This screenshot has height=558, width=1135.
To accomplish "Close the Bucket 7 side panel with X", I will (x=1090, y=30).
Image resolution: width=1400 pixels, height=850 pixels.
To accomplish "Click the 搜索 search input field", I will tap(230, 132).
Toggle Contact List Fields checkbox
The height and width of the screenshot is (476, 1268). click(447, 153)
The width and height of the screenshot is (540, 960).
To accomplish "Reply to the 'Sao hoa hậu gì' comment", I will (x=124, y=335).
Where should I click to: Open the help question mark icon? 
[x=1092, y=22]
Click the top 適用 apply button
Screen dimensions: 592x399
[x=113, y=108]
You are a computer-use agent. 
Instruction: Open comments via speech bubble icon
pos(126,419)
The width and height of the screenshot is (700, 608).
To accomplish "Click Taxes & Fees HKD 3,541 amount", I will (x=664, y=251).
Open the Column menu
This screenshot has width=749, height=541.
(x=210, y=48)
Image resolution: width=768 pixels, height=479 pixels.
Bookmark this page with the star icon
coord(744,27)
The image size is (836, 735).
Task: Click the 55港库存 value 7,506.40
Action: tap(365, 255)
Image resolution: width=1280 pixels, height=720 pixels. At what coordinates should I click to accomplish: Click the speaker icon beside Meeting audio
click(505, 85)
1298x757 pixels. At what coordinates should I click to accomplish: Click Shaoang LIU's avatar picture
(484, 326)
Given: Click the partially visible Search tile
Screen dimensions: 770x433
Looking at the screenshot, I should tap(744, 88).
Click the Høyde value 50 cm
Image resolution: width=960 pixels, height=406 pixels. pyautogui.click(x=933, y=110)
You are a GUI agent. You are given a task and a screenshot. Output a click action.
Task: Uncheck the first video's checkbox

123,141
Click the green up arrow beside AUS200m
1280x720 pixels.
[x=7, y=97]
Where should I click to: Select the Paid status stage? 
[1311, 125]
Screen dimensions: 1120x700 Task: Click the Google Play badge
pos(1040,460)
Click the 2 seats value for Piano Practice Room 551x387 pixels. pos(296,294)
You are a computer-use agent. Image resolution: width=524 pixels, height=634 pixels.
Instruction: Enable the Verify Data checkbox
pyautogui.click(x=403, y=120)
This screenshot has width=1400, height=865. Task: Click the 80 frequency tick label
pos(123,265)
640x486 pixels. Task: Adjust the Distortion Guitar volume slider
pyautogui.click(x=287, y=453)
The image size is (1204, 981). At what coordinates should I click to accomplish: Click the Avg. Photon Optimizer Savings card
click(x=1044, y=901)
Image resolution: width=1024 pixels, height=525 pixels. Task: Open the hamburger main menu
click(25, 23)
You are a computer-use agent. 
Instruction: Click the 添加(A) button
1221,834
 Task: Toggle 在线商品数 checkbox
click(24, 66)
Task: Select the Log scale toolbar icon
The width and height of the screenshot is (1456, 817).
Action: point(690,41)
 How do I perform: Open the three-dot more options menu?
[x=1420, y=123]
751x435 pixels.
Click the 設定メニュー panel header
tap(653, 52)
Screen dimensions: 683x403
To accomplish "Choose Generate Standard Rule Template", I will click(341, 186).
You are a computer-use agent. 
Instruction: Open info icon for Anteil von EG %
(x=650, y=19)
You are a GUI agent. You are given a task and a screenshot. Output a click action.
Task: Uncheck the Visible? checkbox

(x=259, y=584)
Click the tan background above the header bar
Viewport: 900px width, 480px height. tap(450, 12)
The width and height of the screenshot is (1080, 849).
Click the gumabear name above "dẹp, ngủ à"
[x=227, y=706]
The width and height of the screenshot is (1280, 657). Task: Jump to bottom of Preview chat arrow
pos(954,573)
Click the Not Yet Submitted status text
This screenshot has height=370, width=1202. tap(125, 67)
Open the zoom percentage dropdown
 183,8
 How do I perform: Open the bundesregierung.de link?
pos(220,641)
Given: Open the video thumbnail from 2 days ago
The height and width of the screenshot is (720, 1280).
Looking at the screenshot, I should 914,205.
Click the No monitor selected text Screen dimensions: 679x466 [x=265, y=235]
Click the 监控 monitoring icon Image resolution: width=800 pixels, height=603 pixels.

------------------------

Nothing in the records may change; output all of them exactly.

This screenshot has height=558, width=1135.
To accomplish "Close the Bucket 7 side panel with X", I will (x=1090, y=30).
Image resolution: width=1400 pixels, height=850 pixels.
To accomplish "Click the 搜索 search input field", I will tap(230, 132).
Toggle Contact List Fields checkbox
The height and width of the screenshot is (476, 1268). click(447, 153)
The width and height of the screenshot is (540, 960).
To accomplish "Reply to the 'Sao hoa hậu gì' comment", I will (x=124, y=335).
Where should I click to: Open the help question mark icon? 
[x=1092, y=22]
Click the top 適用 apply button
Screen dimensions: 592x399
[x=113, y=108]
You are a computer-use agent. 
Instruction: Open comments via speech bubble icon
pos(126,419)
The width and height of the screenshot is (700, 608).
To accomplish "Click Taxes & Fees HKD 3,541 amount", I will (x=664, y=251).
Open the Column menu
This screenshot has width=749, height=541.
(x=210, y=48)
Image resolution: width=768 pixels, height=479 pixels.
Bookmark this page with the star icon
coord(744,27)
The image size is (836, 735).
Task: Click the 55港库存 value 7,506.40
Action: tap(365, 255)
Image resolution: width=1280 pixels, height=720 pixels. At what coordinates should I click to accomplish: Click the speaker icon beside Meeting audio
click(505, 85)
1298x757 pixels. At what coordinates should I click to accomplish: Click Shaoang LIU's avatar picture
(484, 326)
Given: Click the partially visible Search tile
Screen dimensions: 770x433
Looking at the screenshot, I should tap(744, 88).
Click the Høyde value 50 cm
Image resolution: width=960 pixels, height=406 pixels. pyautogui.click(x=933, y=110)
You are a GUI agent. You are given a task and a screenshot. Output a click action.
Task: Uncheck the first video's checkbox

123,141
Click the green up arrow beside AUS200m
1280x720 pixels.
[x=7, y=97]
Where should I click to: Select the Paid status stage? 
[1311, 125]
Screen dimensions: 1120x700 Task: Click the Google Play badge
pos(1040,460)
Click the 2 seats value for Piano Practice Room 551x387 pixels. pos(296,294)
You are a computer-use agent. Image resolution: width=524 pixels, height=634 pixels.
Instruction: Enable the Verify Data checkbox
pyautogui.click(x=403, y=120)
This screenshot has width=1400, height=865. Task: Click the 80 frequency tick label
pos(123,265)
640x486 pixels. Task: Adjust the Distortion Guitar volume slider
pyautogui.click(x=287, y=453)
The image size is (1204, 981). At what coordinates should I click to accomplish: Click the Avg. Photon Optimizer Savings card
click(x=1044, y=901)
Image resolution: width=1024 pixels, height=525 pixels. Task: Open the hamburger main menu
click(25, 23)
You are a computer-use agent. 
Instruction: Click the 添加(A) button
1221,834
 Task: Toggle 在线商品数 checkbox
click(24, 66)
Task: Select the Log scale toolbar icon
The width and height of the screenshot is (1456, 817).
Action: point(690,41)
 How do I perform: Open the three-dot more options menu?
[x=1420, y=123]
751x435 pixels.
Click the 設定メニュー panel header
tap(653, 52)
Screen dimensions: 683x403
To accomplish "Choose Generate Standard Rule Template", I will click(341, 186).
You are a computer-use agent. 
Instruction: Open info icon for Anteil von EG %
(x=650, y=19)
You are a GUI agent. You are given a task and a screenshot. Output a click action.
Task: Uncheck the Visible? checkbox

(x=259, y=584)
Click the tan background above the header bar
Viewport: 900px width, 480px height. tap(450, 12)
The width and height of the screenshot is (1080, 849).
Click the gumabear name above "dẹp, ngủ à"
[x=227, y=706]
The width and height of the screenshot is (1280, 657). Task: Jump to bottom of Preview chat arrow
pos(954,573)
Click the Not Yet Submitted status text
This screenshot has height=370, width=1202. tap(125, 67)
Open the zoom percentage dropdown
 183,8
 How do I perform: Open the bundesregierung.de link?
pos(220,641)
Given: Open the video thumbnail from 2 days ago
The height and width of the screenshot is (720, 1280).
Looking at the screenshot, I should 914,205.
Click the No monitor selected text Screen dimensions: 679x466 [x=265, y=235]
Click the 监控 monitoring icon Image resolution: width=800 pixels, height=603 pixels.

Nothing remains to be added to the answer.